• [What to produce] Print the following entries without any change.

• [Records supplied]
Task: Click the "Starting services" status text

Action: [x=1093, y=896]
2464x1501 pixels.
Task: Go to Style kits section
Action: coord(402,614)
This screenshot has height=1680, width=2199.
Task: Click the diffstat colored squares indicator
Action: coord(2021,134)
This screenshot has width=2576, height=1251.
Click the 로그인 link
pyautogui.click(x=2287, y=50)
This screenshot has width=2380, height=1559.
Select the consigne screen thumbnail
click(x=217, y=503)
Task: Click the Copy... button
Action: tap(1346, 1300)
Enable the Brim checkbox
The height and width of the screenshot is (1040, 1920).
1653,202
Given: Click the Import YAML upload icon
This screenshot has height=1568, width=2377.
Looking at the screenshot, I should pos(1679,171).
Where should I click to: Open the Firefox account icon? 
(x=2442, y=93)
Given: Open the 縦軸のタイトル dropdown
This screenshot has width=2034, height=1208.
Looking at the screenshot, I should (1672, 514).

• [Task response]
Task: Click the "Starting services" status text

Action: [x=1093, y=896]
2464x1501 pixels.
Task: Go to Style kits section
Action: coord(402,614)
This screenshot has height=1680, width=2199.
Task: Click the diffstat colored squares indicator
Action: coord(2021,134)
This screenshot has width=2576, height=1251.
Click the 로그인 link
pyautogui.click(x=2287, y=50)
This screenshot has width=2380, height=1559.
Select the consigne screen thumbnail
click(x=217, y=503)
Task: Click the Copy... button
Action: tap(1346, 1300)
Enable the Brim checkbox
The height and width of the screenshot is (1040, 1920).
1653,202
Given: Click the Import YAML upload icon
This screenshot has height=1568, width=2377.
Looking at the screenshot, I should pos(1679,171).
Where should I click to: Open the Firefox account icon? 
(x=2442, y=93)
Given: Open the 縦軸のタイトル dropdown
This screenshot has width=2034, height=1208.
Looking at the screenshot, I should (1672, 514).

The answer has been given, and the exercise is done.